Das Schlimme ist, dass die Regierung Recht hat. Nur: Sie hatte vor der Wahl Recht, und jetzt hat sie auch Recht. Sie macht den Fehler, dass sie das Eine tun und das Andere lassen will. Sie muss beides tun. Und zwar schnell. Sie muss weiter sparen. Nicht nur, um den Stabilitätspakt einzuhalten, sondern vor allem, um das Versprechen der Nachhaltigkeit und der Generationengerechtigkeit einzuhalten. Es dürfen keine neuen Lasten auf die Zukunft geladen werden. Deshalb muss die Regierung alles daran setzen, die Deflationsgefahr zu vermindern. Deshalb muss sie das Wachstum ankurbeln.

Ein Widerspruch? Es ist nur dann einer, wenn die Politik sich und ihren Bürgern eine wirkliche Ära der Reformen nicht zutraut. Viele Indizien sprechen dafür, dass die Bundesregierung ihre offen zur Schau gestellte Abkehr von den bisherigen Prinzipien der Wirtschafts- und Finanzpolitik aus mangelndem Vertrauen heraus begründet. Sonst würde sie jetzt bei Unternehmen und Verbrauchern um Zustimmung für einschneidende Reformen und Zumutungen werben, anstatt beide Gruppen rüde vor den Kopf zu stoßen. Sie würde Subventionen streichen, anstatt Steuern zu erhöhen. Sie würde den Staatsverbrauch senken, anstatt mehr Geld für den öffentlichen Dienst einzutreiben. Sie würde das Konsumklima stützen, anstatt es durch wirre Meldungen über Schnittblumen- und Katzenfuttersteuern weiter zu belasten. Sie würde die Arbeitsmarktreformen schnell umsetzen, anstatt sie sich von den Gewerkschaften zerreden zu lassen.

Stattdessen manövriert sie das Land mit ihrer Steuer- und Abgabenpolitik an den Rand der Deflation. Verbraucher und Unternehmen sind verunsichert und halten sich bei Konsum und Investitionen so stark zurück wie nie zuvor. Die Käufer geben ihr Geld nicht mehr aus, die Unternehmen müssen die Preise senken – trotz steigender Steuern. Bröckeln die Preise auf breiter Front und über einen längeren Zeitraum, gehen Tausende Arbeitsplätze verloren und sinkt der Lebensstandard der Menschen. Um die Kosten in den Griff zu bekommen, kürzen die Unternehmen die Löhne und entlassen Mitarbeiter. Die steigende Arbeitslosigkeit wiederum schwächt die Nachfrage erneut, und wieder reagieren die Firmen mit Entlassungen. Oder sie rutschen gleich in die Pleite. Das bringt die Banken in die Bredouille: Sie bleiben auf Krediten sitzen. Um nicht selbst in eine Schieflage zu geraten, werden sie beim Verleihen von Geld vorsichtiger – und bremsen so Investitionen und Innovationen.

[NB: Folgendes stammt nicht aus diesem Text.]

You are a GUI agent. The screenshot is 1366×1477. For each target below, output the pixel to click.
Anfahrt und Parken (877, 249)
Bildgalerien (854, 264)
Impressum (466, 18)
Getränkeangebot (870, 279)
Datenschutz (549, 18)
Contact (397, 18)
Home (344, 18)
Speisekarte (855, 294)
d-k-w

Eine Deflation aber ist das Schlimmste, was einer Volkswirtschaft passieren kann. Nur eine Regierung, die die Kraft findet, zu konsolidieren und zu reformieren, kann in dieser Situation eine gute Wirtschaftspolitik machen. Die Regierung muss ihren eigenen Konsum bremsen. Sie muss weiter investieren. Sie muss ihren Bürgern und Unternehmen Geld zum Ausgeben und Investieren lassen. Das wäre wirkliche Makroökonomie – statt kleinmütiger Mikropolitik.